§ **Exercise instructions**
Output, word for word, each line from the one with "463x406 pixels. At" through the end of the listing below, excluding every picture.
** Given data follows **
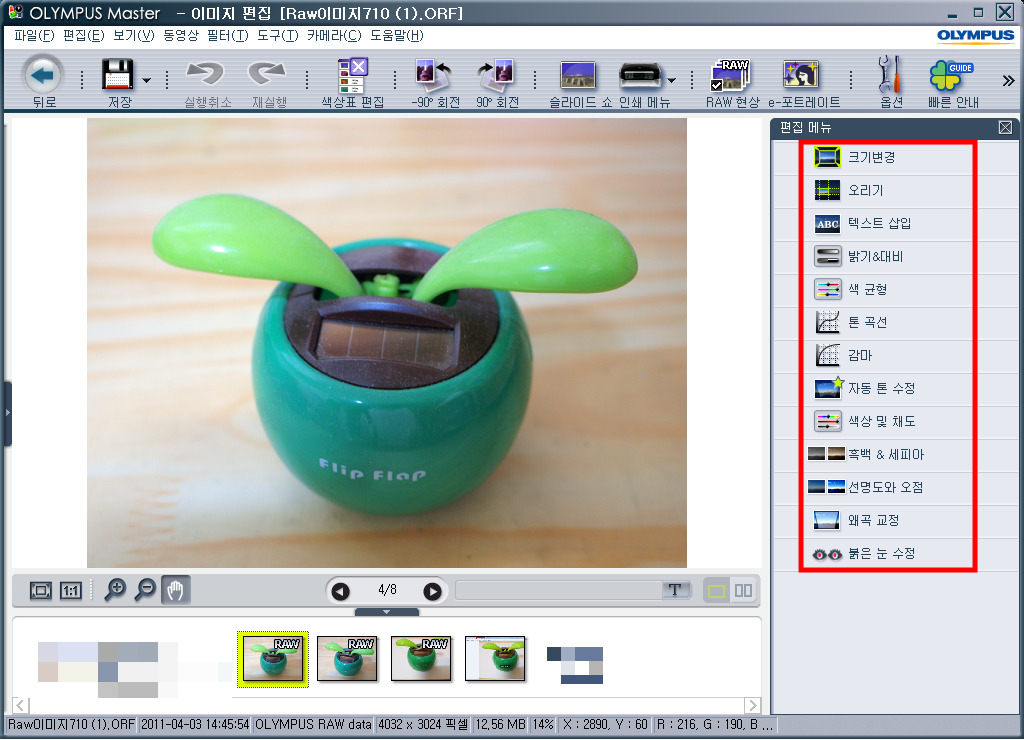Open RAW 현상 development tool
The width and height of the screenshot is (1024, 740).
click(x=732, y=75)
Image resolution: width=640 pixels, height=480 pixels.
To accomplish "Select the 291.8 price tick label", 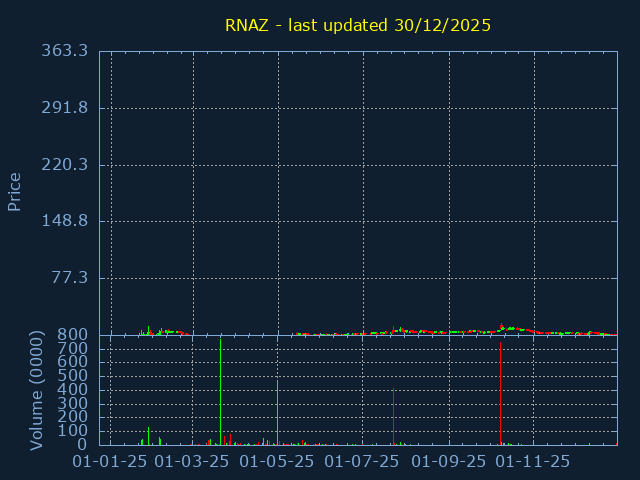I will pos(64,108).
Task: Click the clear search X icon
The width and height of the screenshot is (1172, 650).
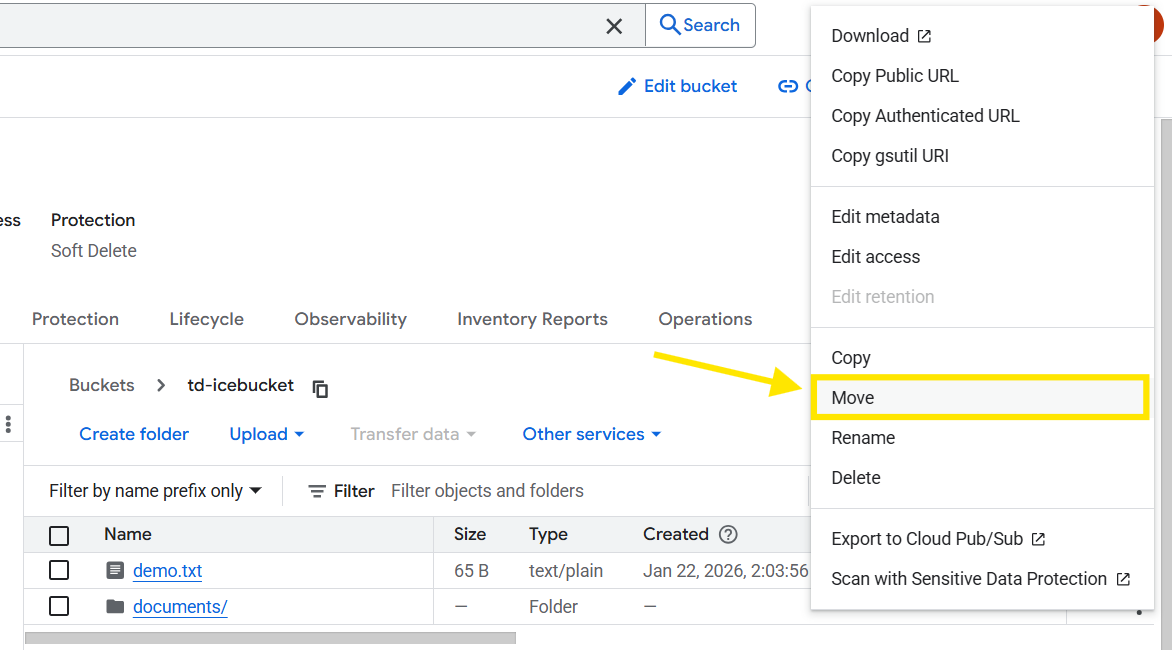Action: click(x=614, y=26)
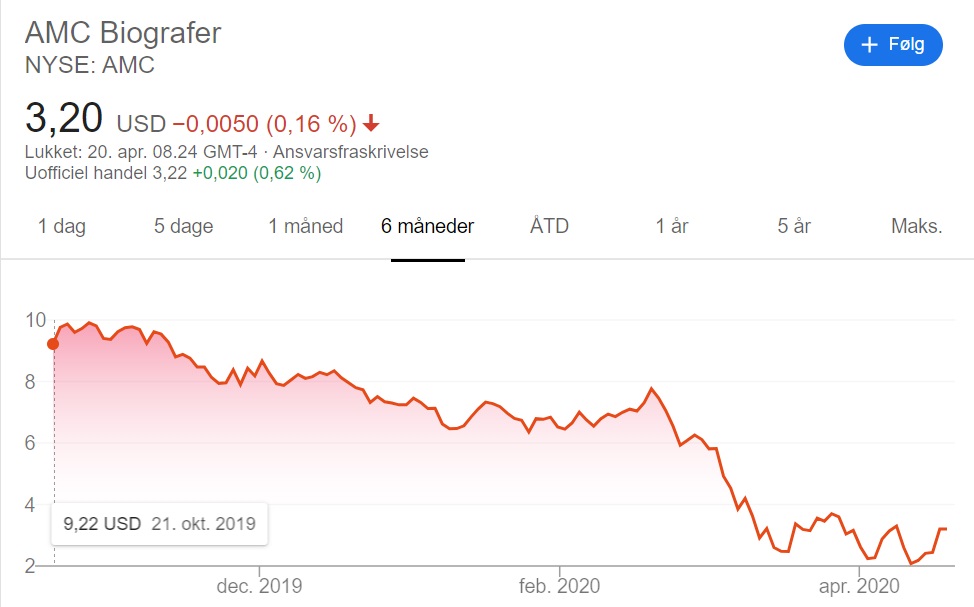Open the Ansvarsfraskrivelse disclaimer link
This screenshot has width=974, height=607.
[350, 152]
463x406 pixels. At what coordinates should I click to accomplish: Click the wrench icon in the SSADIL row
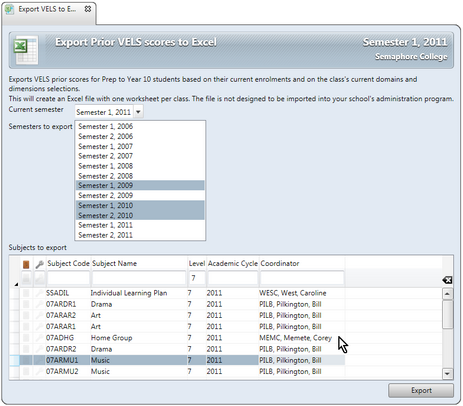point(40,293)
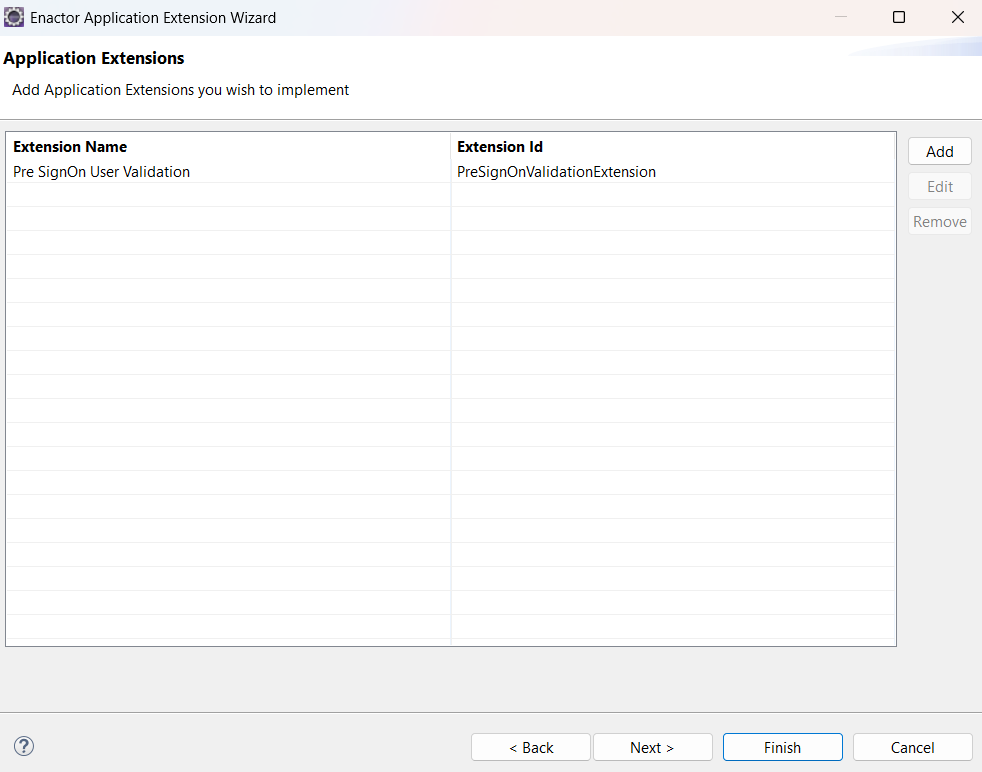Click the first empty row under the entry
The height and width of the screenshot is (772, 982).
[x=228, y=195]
** End of Given data **
§ **Result for this exercise**
463x406 pixels. At what coordinates should I click to accomplish: Click the wrench icon in the SSADIL row
point(40,293)
Click the first empty row under the entry
The height and width of the screenshot is (772, 982).
[x=228, y=195]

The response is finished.